La surpopulation carcérale est assurément l’un des plus grands défis auxquels se trouve confrontée la Délégation générale à l'Administration pénitentiaire et à la réinsertion. Selon son dernier rapport d’activités (2022) publié récemment, le nombre des détenus a atteint 97.204 à la fin 2022, contre seulement 83.757 prisonniers en 2018. Un nouveau record est donc établi reflétant le rythme accéléré de croissance de la population carcérale. En effet, bien que le nombre de prisonniers ait connu une baisse significative entre 2019 et 2020, estimée à -1,6%, en raison du contexte de la pandémie de Covid (mesures exceptionnelles, notamment le ralentissement de l’activité des tribunaux et l’instauration de mesures d'amnistie exceptionnelle), cette baisse a été vite revue à la hausse entre 2021 et 2022.
Un constat valable également pour les détenus de sexe féminin dont le nombre a fortement augmenté en 2022, passant de 2.085 détenues en 2021 à 2.351, soit une hausse de 13%. «En un an seulement, c'est-à-dire depuis fin décembre 2021, le nombre des détenus a augmenté de près de 10%, ce qui représente un pourcentage inquiétant en raison de son incidence directe sur la capacité de la DGAPR à mettre en œuvre ses programmes de sécurité et de réforme, surtout au vu des crédits limités qui lui sont alloués», souligne Mohamed Salah Tamek délégué général à l’Administration pénitentiaire et à la réinsertion.

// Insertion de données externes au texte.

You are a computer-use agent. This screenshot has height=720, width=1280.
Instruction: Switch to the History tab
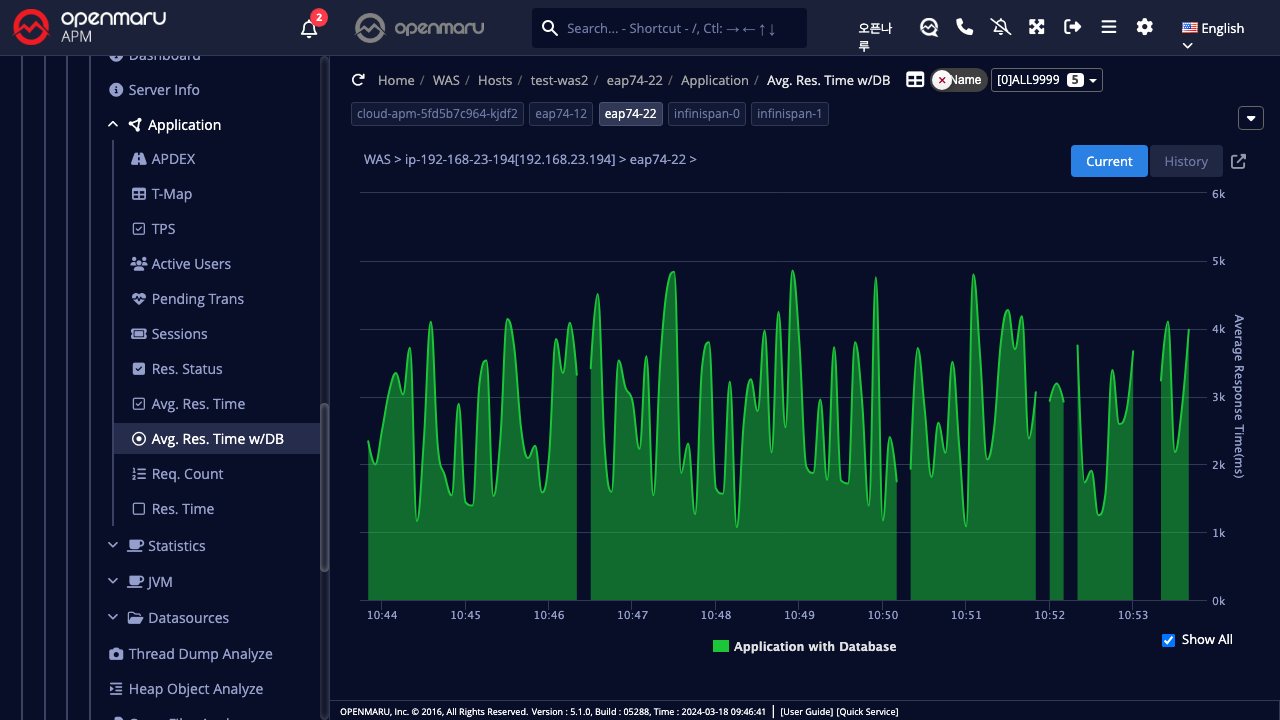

Le surpeuplement des prisons appelé à s’accentuer dans les années à venir
Mais le phénomène du surpeuplement des prisons est loin d’être conjoncturel, tant s’en faut. Ce problème sera appelé à s’accentuer dans les années à venir. Selon les prévisions établies par la DGAPR, on s’attend à ce que le nombre de prisonniers atteigne 104.061 en 2026. Par ailleurs, la délégation prévoit le maintien en 2026 de la tendance haussière du nombre des détenus condamnés par rapport à ceux en détention préventive. On s’attend ainsi à ce que le nombre des détenus condamnés atteigne 63.355 individus en 2026 contre 57.496 enregistré en 2022, tandis que le nombre d’individus en état de détention préventive atteindrait les 40.705, contre 39.708 détenus enregistré au cours de l’année précédente.
Le taux d’encadrement des prisonniers inchangé malgré les recrutements
Pour faire face aux défis engendrés par ces prévisions, la Délégation générale à l'Administration pénitentiaire et à la réinsertion compte poursuivre la mise en œuvre des différents programmes de réforme, parallèlement à la poursuite des efforts de modernisation des prisons et d'augmentation de leur capacité d'accueil, l’enjeu majeur pour la DGAPR étant de permettre aux détenus de purger leur peine dans des conditions humaines.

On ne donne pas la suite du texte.